The “big news” is, of course, about our record-setting enrollments. As it turned out, all of our usual predictors underestimated the number of students who would enroll this fall – an error in direction much preferred over the opposite – and rather than the expected 2% growth, we experienced a growth of nearly 7% over the fall of 2008.
The number of new “freshpersons” is “up” by nearly a hundred to a total of 1,740 – and more than 70% of them have come to live in campus housing, another very significant change from most of our University’s history. The number of transfer students also increased, and the anticipated decline in graduate students did not materialize – growth in the Business and Health Sciences programs more than off-set losses in the College of Education.
We also experienced an increase in the numbers of international students and now have some 458 students from 36 countries taking classes on campus.
Taken together, there are now 10,498 individual human souls taking for-credit classes, plus another couple of thousand in the Osher Lifelong Learning Program and various non-credit and continuing education courses. The campus is a busy place and . . . yes, I know . . . parking is a problem.
The sports teams are winning and the Theatre and Music seasons are about to begin. And in a particularly salutary effort, our Student Association won its annual competition – the “Battle of the Valleys” – by raising some $38,000 for the Boys and Girls Club of Saginaw. Once again, the student leadership was outstanding in this service initiative.
We greeted 29 new faculty colleagues this semester and about that many new staff. These colleagues come to us from a variety of places and institutions – also from several nations around the world. An interesting note: about one-third of all our full-time faculty colleagues have joined SVSU in just the past five years And a new three-year agreement was reached with the Support Staff Association, thanks to the good work by all those involved.
We also began the semester with several new facilities completed – the Living Center Southwest, the addition to the Arbury Fine Arts Center and the new Health Services Building, operated in a collaborative agreement with Covenant HealthCare – and construction on the new $28 million Health and Human Services facility is well underway.
Another interesting note: We have now completed some $175 million in capital expansion at SVSU in just the past decade, increasing the total size of our campus by more than 67%.
And so . . . we are clearly off and running on the 2009-2010 academic year. The Fall Focus lecture series has brought and will bring several outstanding speakers to the campus and will also showcase our own colleagues who will deliver key presentations. We are in the process of seeking new deans for three of our colleges, and the hiring cycle for some 19 new faculty has just begun.

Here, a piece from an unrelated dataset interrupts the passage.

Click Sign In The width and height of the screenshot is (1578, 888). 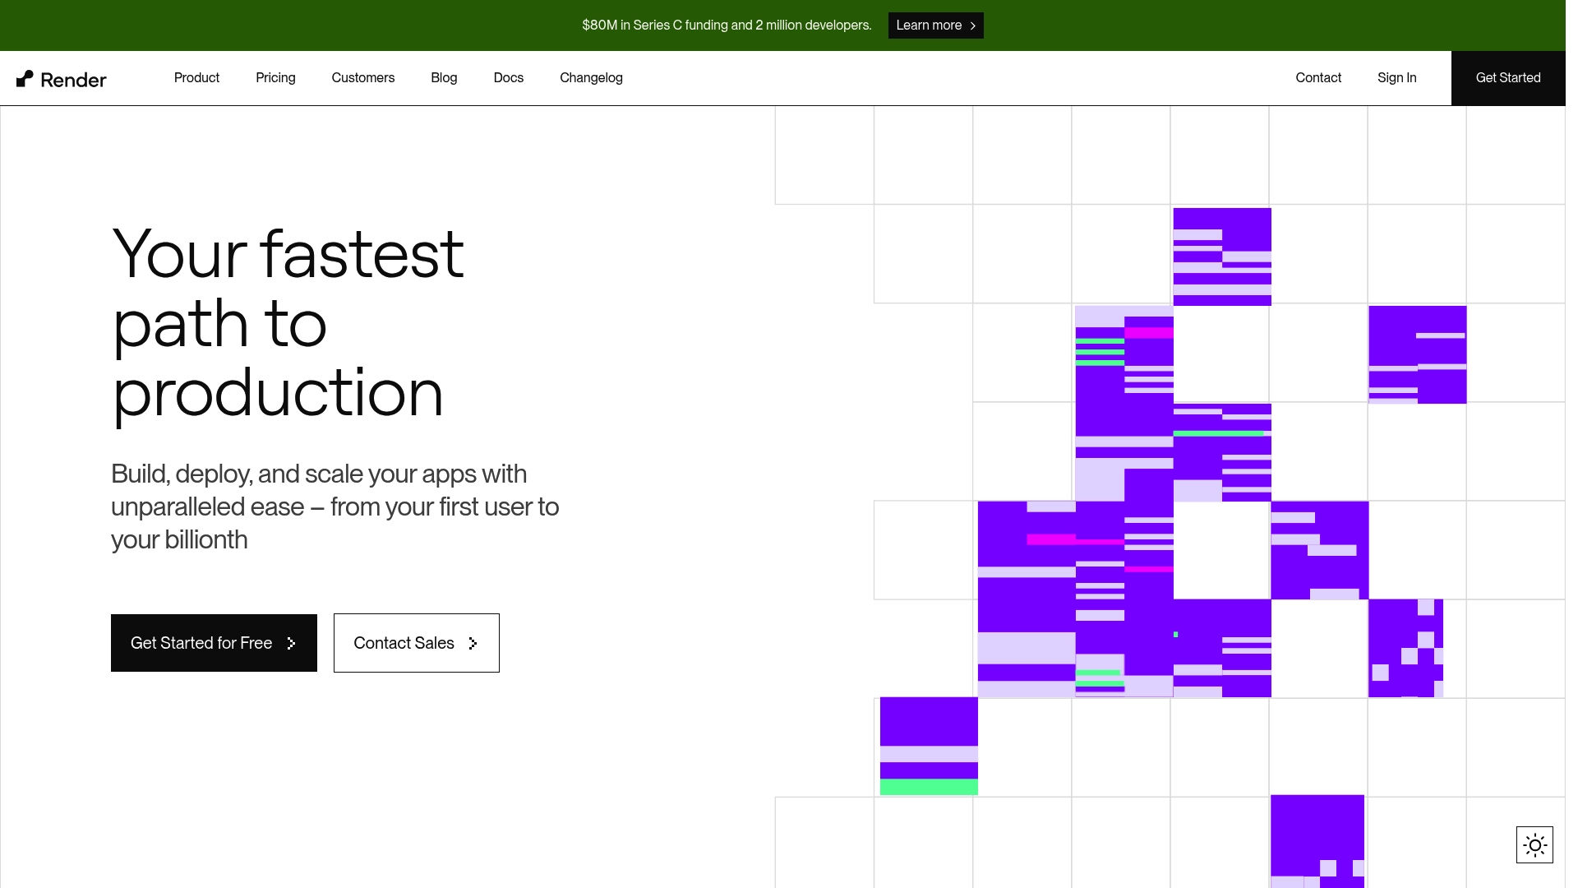coord(1396,77)
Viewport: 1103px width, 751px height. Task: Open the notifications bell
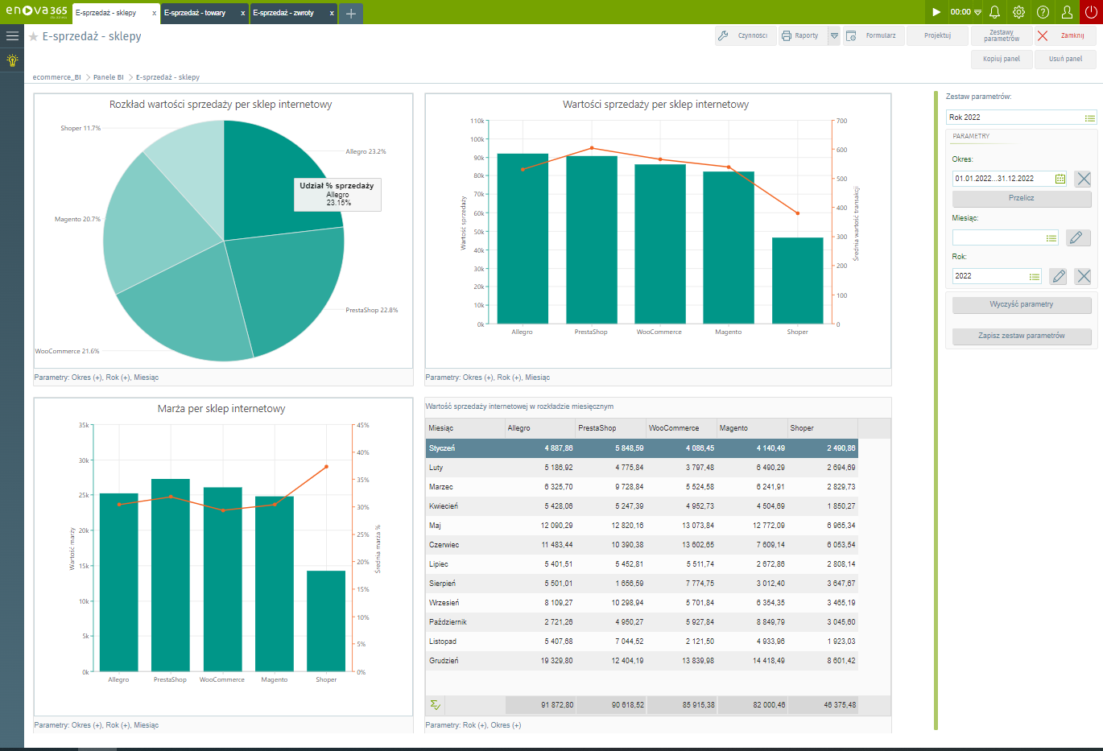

There are, of course, challenges ahead. As I write this, Michigan still has not passed a State budget for the year, so we must deal with that uncertainty. And we know that the next few years will not likely bring about a reversal of the recent trends in which state funding shrinks and the burdens of increased tuition rates fall ever more heavily on our students and their families.
At the same time, there are also tremendous opportunities ahead, this year and beyond, as we look to invest in initiatives that will deepen our curricular offerings and services and research programs. Stay tuned as more and more of these are announced.
The economy of our State and region continue to struggle, of course, and the University is not immune to these problems. But as our enrollments indicate, never has the University been more important to our State and region and never has our responsibility to serve our students been more critical to them and to the future for all of us.
I’m enormously proud to be among you and part of this work. Let’s keep at it.